ABOUT THIS TASK:
Leaving out all pictures, write out word for word the lines from the one containing "You are a computer-use" to the end of the data below.

SUPPLIED MATERIAL:
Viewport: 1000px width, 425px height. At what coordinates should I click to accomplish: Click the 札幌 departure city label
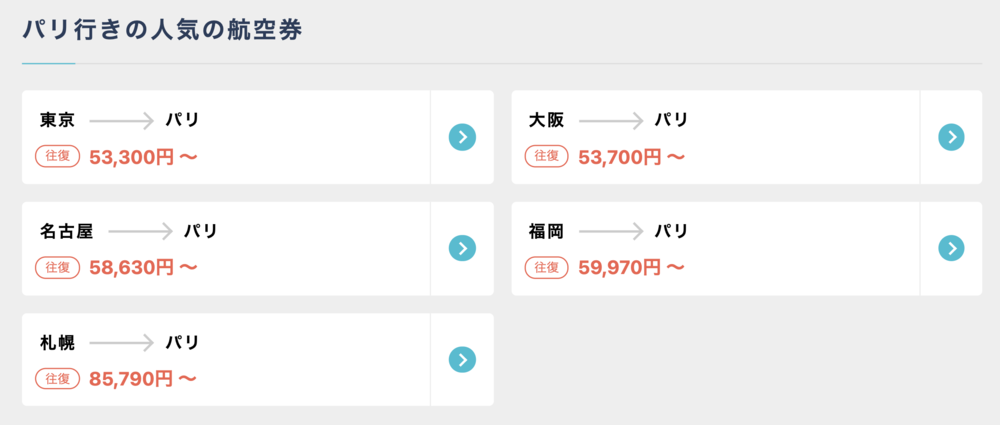(57, 343)
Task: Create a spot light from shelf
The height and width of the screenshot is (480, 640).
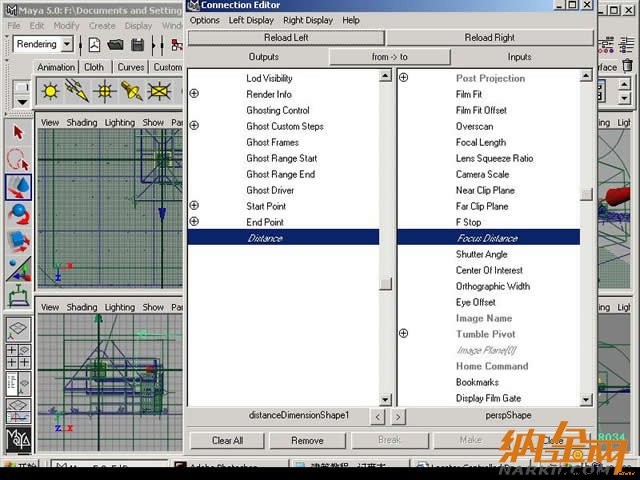Action: pos(131,91)
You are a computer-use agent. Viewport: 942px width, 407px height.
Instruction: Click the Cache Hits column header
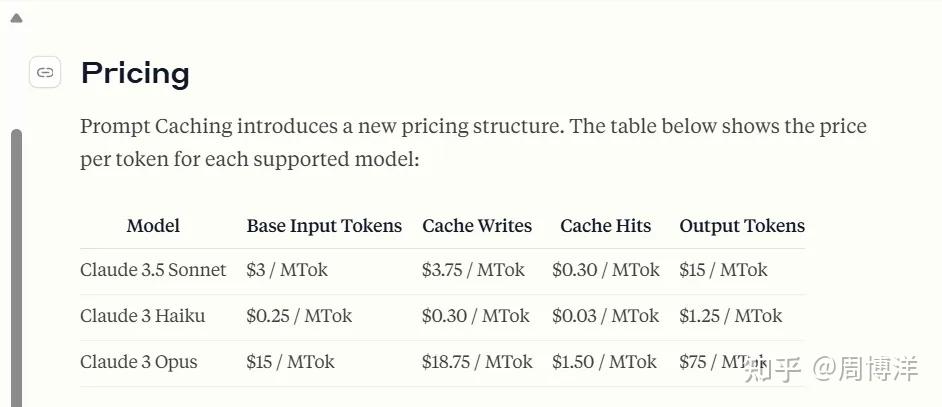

TASK SOLUTION:
You are a computer-use agent. Viewport: 942px width, 407px height.
Instruction: Click the Cache Hits column header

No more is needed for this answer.